How electoral campaigns come to focus on a particular set of issues – out of an almost infinite possible set – thus matters crucially for the operation of democracy. The role of elections may be especially important in many new democracies, where democratic norms and institutions outside of the electoral sphere are often less developed. In such a context, campaigns probably constitute citizens’ best chance to influence political debate.

The type of issues that receive emphasis in electoral contests also matters for the nature of democratic governance. Campaigns dominated by specific policy debates cast leaders in the role of “delegates”, giving them clearer mandates on at least some topics. By contrast, if voters are too ignorant to know where parties and candidates stand on particular issues, or to punish elected leaders for changing their stances once in office, then the scope of leaders’ discretion will be correspondingly broader. At best, campaigns would give leaders broad mandates on government performance, allowing them to act as “trustees” for the population. Electoral contests that focused primarily on candidate image and personality presumably promise even less in the way of effective representation.

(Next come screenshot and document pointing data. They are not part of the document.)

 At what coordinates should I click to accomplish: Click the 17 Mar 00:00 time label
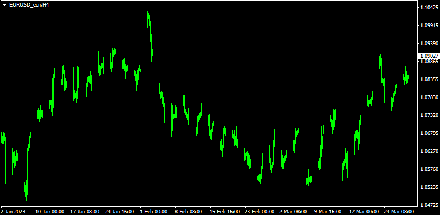pyautogui.click(x=363, y=211)
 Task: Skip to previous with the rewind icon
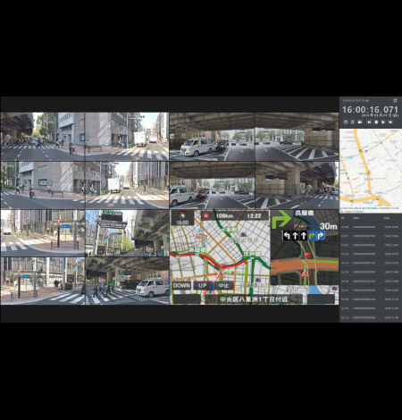(369, 122)
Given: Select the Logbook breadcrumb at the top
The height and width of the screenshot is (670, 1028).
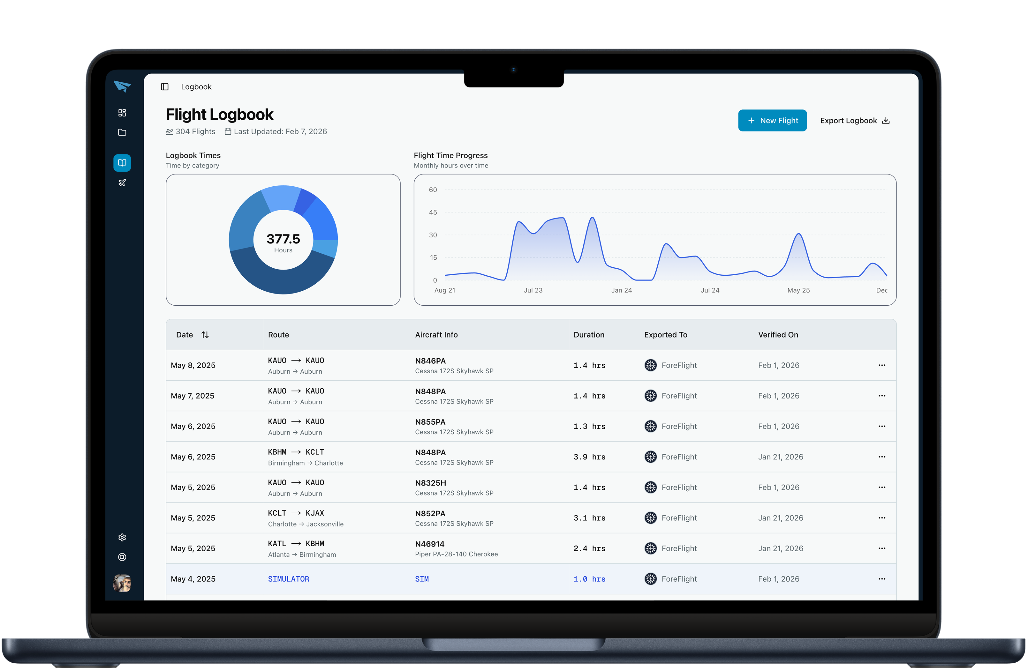Looking at the screenshot, I should (197, 86).
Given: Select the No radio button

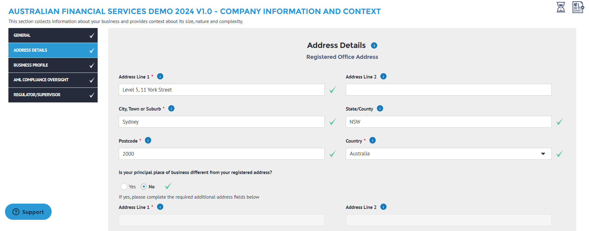Looking at the screenshot, I should click(144, 186).
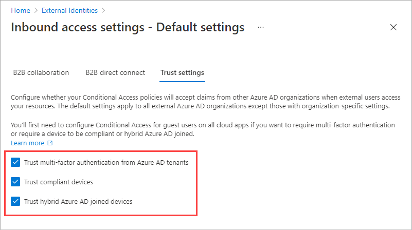Image resolution: width=412 pixels, height=230 pixels.
Task: Open the Learn more link
Action: point(28,143)
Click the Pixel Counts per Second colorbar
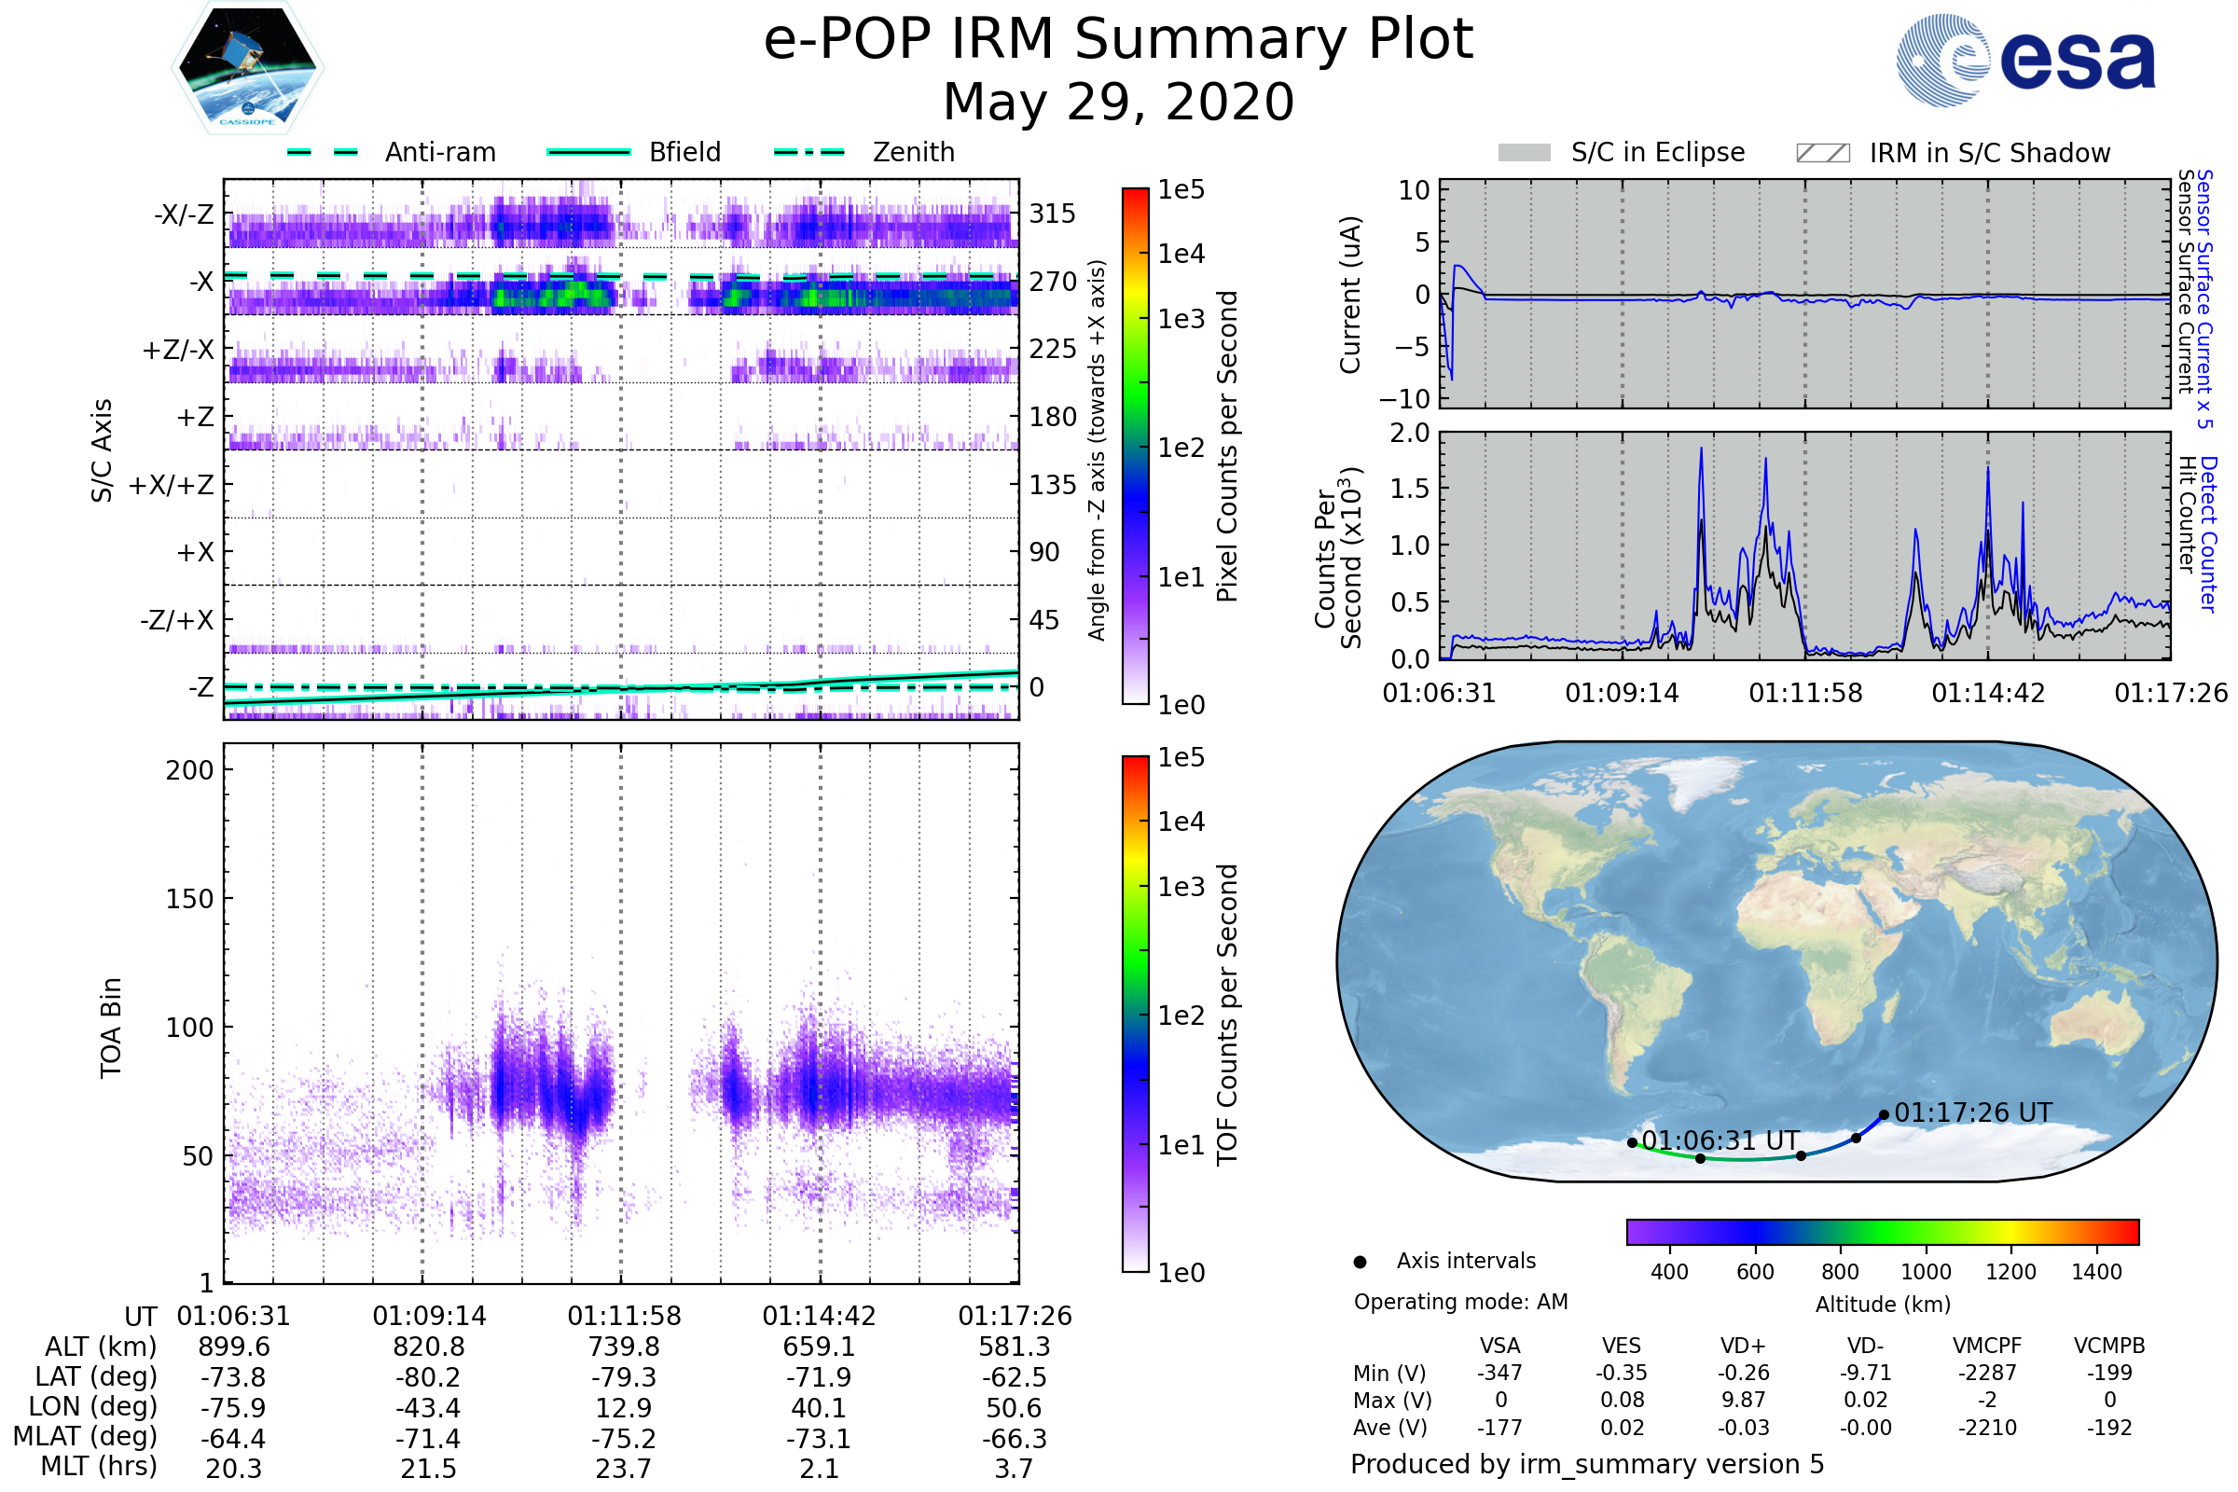This screenshot has height=1492, width=2238. (1135, 445)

Our project examines the types of issues that emerge as salient over the course of Mexico’s campaigns. We document how the mass public, candidates, political parties, and the media interact to shape the subjects of electoral contestation – taking into account the possibility that political elites may anticipate the preferences of ordinary citizens and of other elites. In particular, we address the extent to which campaigns remain a “top-down” process in Mexico’s new democracy. Ultimately, we hope to understand why electoral campaigns highlight or downplay certain issues, and to assess the implications of these dynamics for democratic governance. Combined with past research on Mexico’s 2000 presidential campaign, data from this project helps to shed light on key issues in democratic consolidation.